Jaarlijks wordt zowel in de begroting als in de jaarrekening een paragraaf financiering opgesteld met als doel het treasurybeleid van de gemeente in beeld te brengen. In de begroting komen de concrete beleidsplannen aan de orde, terwijl in het jaarverslag de realisatie van de het beleid wordt beschreven.
De gemeentelijke treasuryfunctie omvat het financieren van gemeentelijk beleid (de programma’s) en het uitzetten van geldmiddelen die niet direct nodig zijn. Dit laatste is echter achterhaald door de invoering van het schatkistbankieren in 2014. Al onze overtollige middelen moeten we dagelijks naar het Rijk afstorten. We krijgen het weer terug zodra we het weer nodig zijn.
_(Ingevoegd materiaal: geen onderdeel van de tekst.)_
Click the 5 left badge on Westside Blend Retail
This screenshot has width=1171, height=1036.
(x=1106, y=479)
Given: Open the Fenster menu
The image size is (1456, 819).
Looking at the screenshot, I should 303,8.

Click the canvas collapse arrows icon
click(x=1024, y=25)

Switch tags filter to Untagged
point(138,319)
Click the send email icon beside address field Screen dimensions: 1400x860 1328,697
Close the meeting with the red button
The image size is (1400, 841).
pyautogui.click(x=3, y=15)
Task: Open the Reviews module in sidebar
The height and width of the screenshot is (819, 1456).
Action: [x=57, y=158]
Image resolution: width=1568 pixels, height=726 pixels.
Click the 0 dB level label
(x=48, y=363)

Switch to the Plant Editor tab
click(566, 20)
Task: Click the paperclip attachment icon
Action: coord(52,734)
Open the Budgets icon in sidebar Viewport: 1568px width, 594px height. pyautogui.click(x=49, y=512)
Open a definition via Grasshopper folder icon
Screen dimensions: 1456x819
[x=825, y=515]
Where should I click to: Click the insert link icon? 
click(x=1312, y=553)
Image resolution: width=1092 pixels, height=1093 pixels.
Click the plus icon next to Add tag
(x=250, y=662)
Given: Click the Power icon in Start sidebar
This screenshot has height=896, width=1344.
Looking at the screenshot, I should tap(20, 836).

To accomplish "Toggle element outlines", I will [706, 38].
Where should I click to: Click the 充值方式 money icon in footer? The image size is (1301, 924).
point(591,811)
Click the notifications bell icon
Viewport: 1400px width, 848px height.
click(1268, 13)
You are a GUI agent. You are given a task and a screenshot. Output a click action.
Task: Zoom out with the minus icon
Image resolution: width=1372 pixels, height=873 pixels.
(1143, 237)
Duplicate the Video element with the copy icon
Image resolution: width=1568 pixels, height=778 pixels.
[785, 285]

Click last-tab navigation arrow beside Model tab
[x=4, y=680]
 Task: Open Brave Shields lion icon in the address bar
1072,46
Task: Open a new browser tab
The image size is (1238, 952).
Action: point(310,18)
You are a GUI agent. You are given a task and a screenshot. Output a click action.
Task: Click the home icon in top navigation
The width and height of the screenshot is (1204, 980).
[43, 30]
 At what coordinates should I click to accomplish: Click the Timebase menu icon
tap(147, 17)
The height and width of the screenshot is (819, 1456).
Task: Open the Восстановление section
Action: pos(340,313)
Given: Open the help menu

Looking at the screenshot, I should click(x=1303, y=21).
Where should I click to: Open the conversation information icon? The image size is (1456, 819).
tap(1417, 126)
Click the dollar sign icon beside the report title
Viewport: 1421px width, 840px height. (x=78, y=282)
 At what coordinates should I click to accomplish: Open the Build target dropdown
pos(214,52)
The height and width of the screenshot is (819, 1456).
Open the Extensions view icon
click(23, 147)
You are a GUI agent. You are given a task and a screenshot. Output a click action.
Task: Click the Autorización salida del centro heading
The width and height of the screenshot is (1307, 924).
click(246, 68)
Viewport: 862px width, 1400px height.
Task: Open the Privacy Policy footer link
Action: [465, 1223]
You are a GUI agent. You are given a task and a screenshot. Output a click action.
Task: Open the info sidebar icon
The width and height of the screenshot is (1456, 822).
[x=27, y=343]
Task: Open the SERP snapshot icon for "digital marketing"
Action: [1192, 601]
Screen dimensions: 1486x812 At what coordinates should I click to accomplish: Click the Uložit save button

Meer specifiek houdt dit in:
- het tijdig aantrekken van voldoende financiële middelen om de programma's uit te kunnen voeren (beschikbaarheid);
- het beheersen van de risico's verbonden aan de treasuryfunctie (risico minimalisatie);
- het zoveel mogelijk beperken van de rentekosten (renteoptimalisatie);
- het beperken van de interne verwerkingskosten en externe kosten bij het beheren van de geldstromen en financiële posities (kosten minimalisatie).